Osteopathie

Die Osteopathie gilt als die „Lehre der heilenden Hände“. Der Begriff selbst setzt sich aus den altgriechischen Worten für Knochen („osteon“) und Leiden („pathos“) zusammen. Entwickelt wurde die Heilmethode schon im 19. Jahrhundert von Andrew Taylor Still, einem Arzt aus Missouri, USA.

Heute, mehr als 100 Jahre nach Taylors Wirken, hat sich die Osteopathie in Europa als alternative und besonders sanfte Heilmethode etabliert – und zwar längst nicht nur für Erwachsene. Mittlerweile erkennt die Weltgesundheitsorganisation sie als offizielle alternative Therapieform an. Das bedeutet, die Osteopathie gilt als sicher, wirksam und von hoher Qualität. Als Therapieform zählt sie zum Bereich der Naturheilkunde.

Traditionell gibt es drei große Anwendungsbereiche der Osteopathie:

  • Parietaler Bereich (gesamter Bewegungsapparat)
  • Cranio-sakraler Bereich (alles rund um Kopf und Rücken: Schädelknochen, Kreuzbein, Wirbelsäule)
  • Viszeraler Bereich (innere Organe)

Alle genannten Bereiche stehen hierbei in enger Wechselwirkung zueinander und sind miteinander verbunden. Das bedeutet, eine Spannung der Muskeln kann sich zum Beispiel negativ auf die inneren Organe auswirken und dort etwa Übelkeit oder andere Beschwerden verursachen.

Kinderosteopathie - So wirkt Osteopathie bei Kindern

Die ganzheitliche und intensive Betrachtung des Körpers ist vor allem bei Kleinkindern, die sich sprachlich noch nicht mitteilen können, wo es weh tut, ein großer Vorteil.

Die gesunde Entwicklung eines Kindes ist ein komplexer Prozess, der durch innere und äußere Faktoren beeinflusst wird. In keinem anderen Lebensabschnitt sind die Auswirkungen innerer und äußerer Einflüsse so prägend wie in der Zeit vor, während und nach der Geburt bis zur Pubertät. Scheinbar kleine Probleme zu Beginn des Lebens können viele Jahre später weitreichende Konsequenzen haben.

Da das kindliche Gewebe noch sehr weich ist und sich im Wachstum befindet, kann es sich den notwendigen Veränderungen anpassen und sich entwickeln. Gleichermaßen bedeutet es aber auch, dass es leicht irritierbar und sehr verletzlich ist. Daher erfordert die Behandlung von Kindern spezifische Behandlungstechniken und großes Einfühlungsvermögen.
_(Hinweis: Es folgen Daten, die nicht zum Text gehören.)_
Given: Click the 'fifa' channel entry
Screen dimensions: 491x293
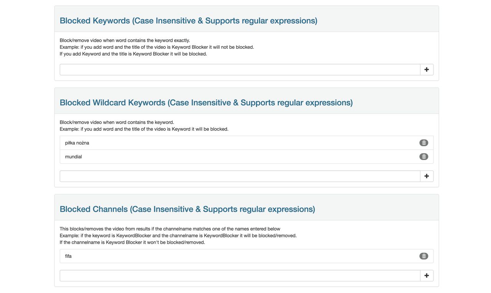Looking at the screenshot, I should [x=69, y=256].
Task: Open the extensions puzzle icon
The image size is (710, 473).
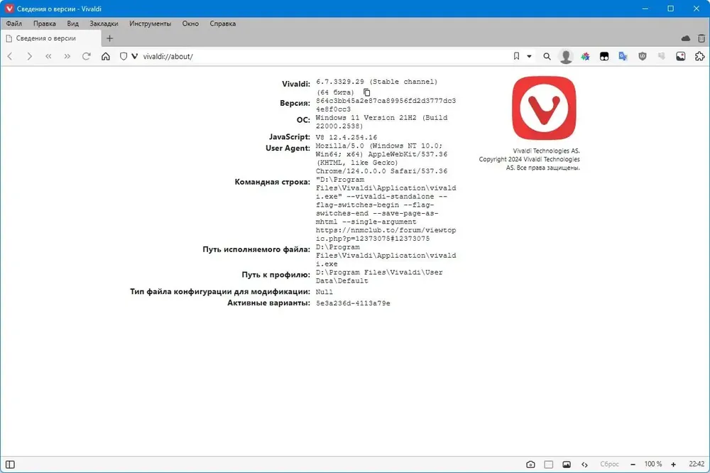Action: point(699,56)
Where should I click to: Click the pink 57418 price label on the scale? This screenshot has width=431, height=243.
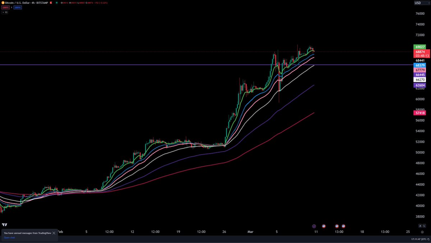click(420, 113)
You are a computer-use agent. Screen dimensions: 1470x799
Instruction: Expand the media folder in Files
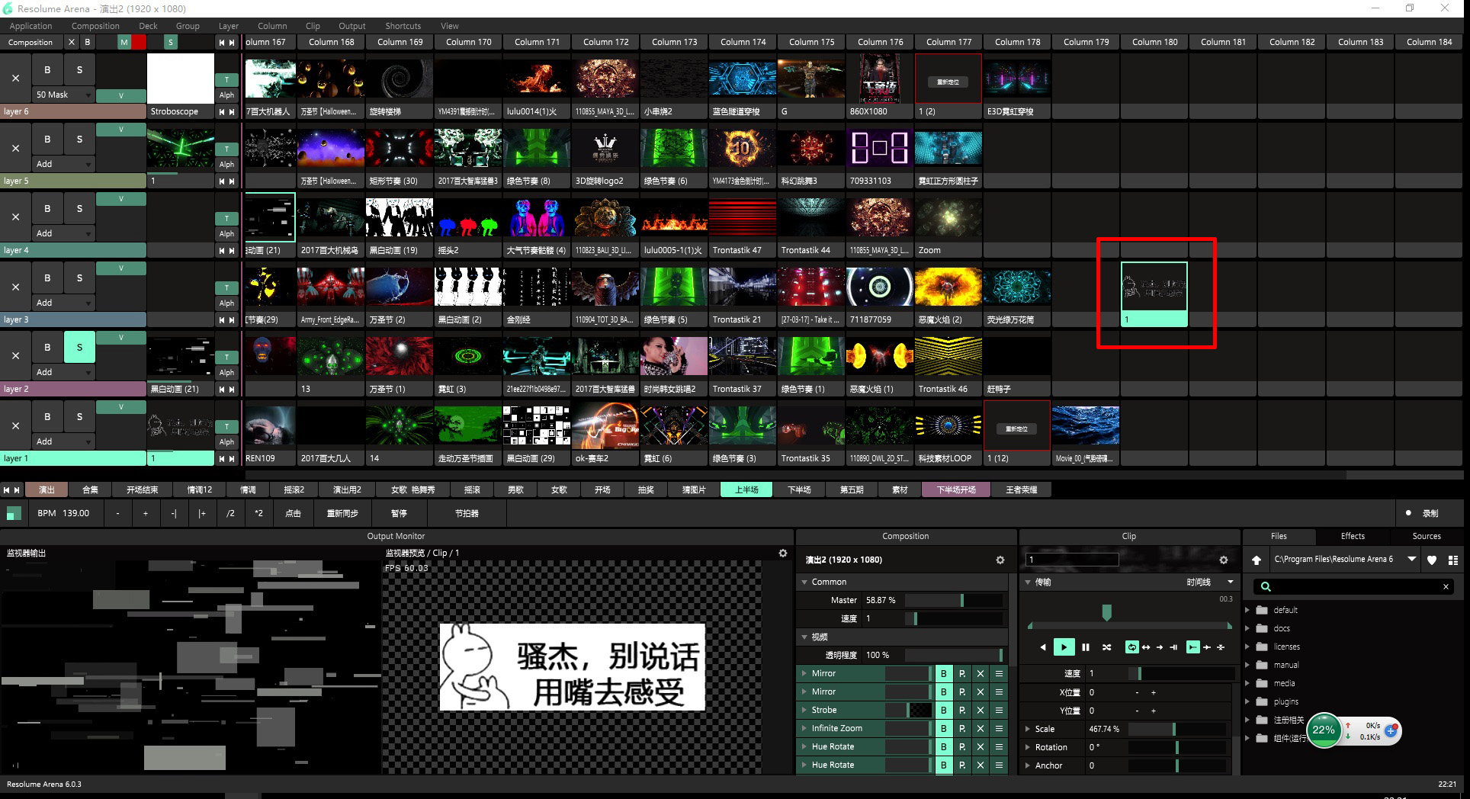coord(1248,683)

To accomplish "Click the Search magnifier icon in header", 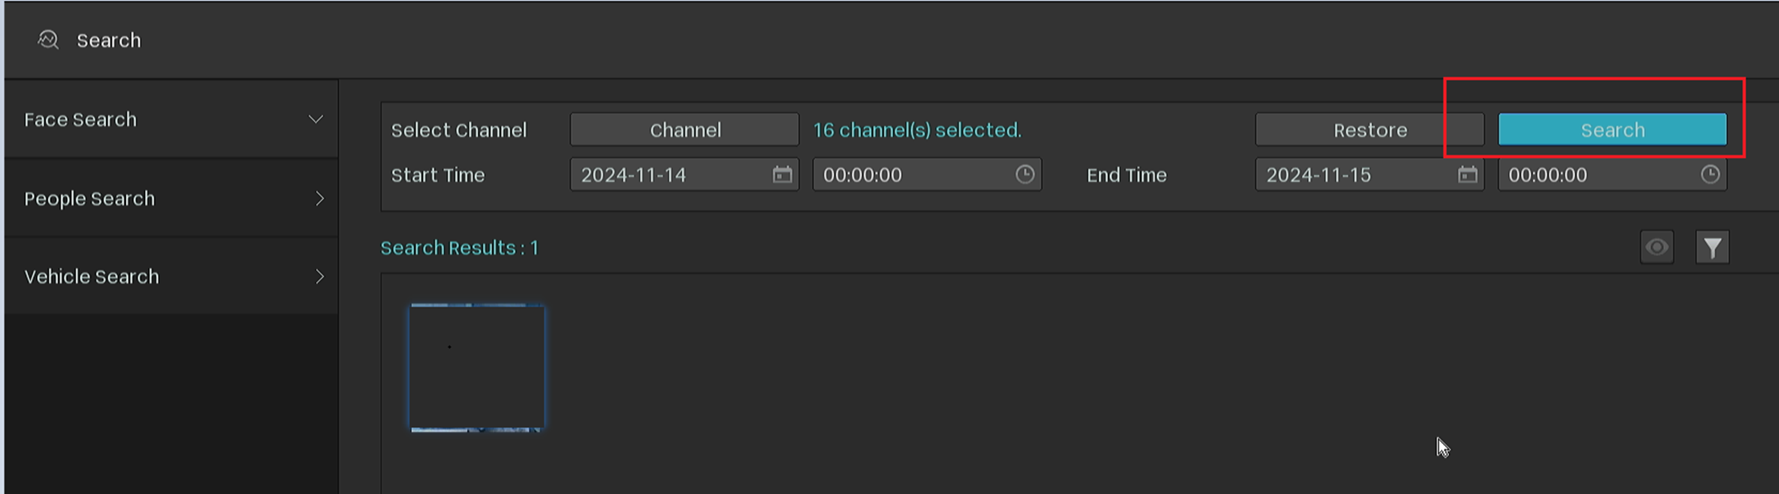I will (x=48, y=40).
Wenn Babys und Kinder unter Verdauungsstörungen, Fehlhaltungen, Schlafproblemen oder Kieferfehlstellungen leiden, ist die Osteopathie eine kindgerechte Alternative zur Schulmedizin. Sie wird als besonders schmerzfrei und sanft wahrgenommen. Denn ein Osteopath weiß, dass bereits ein leichter Druck an der richtigen Stelle heilend wirken kann. Er nimmt den Körper dabei wie ein Uhrwerk wahr: Alles steht miteinander in Verbindung und ist ständig in Bewegung. Wird dieser Fluss durch eine Erkrankung gestört, wird die Ursache mit Hilfe sanfter Berührungen gesucht. Auch Beschwerden wie Bauchschmerzen oder Anzeichen wie auffälliges Schreien, die in der Schulmedizin eine große Herausforderung darstellen und keinen eindeutigen Befund zulassen, können so gelöst werden.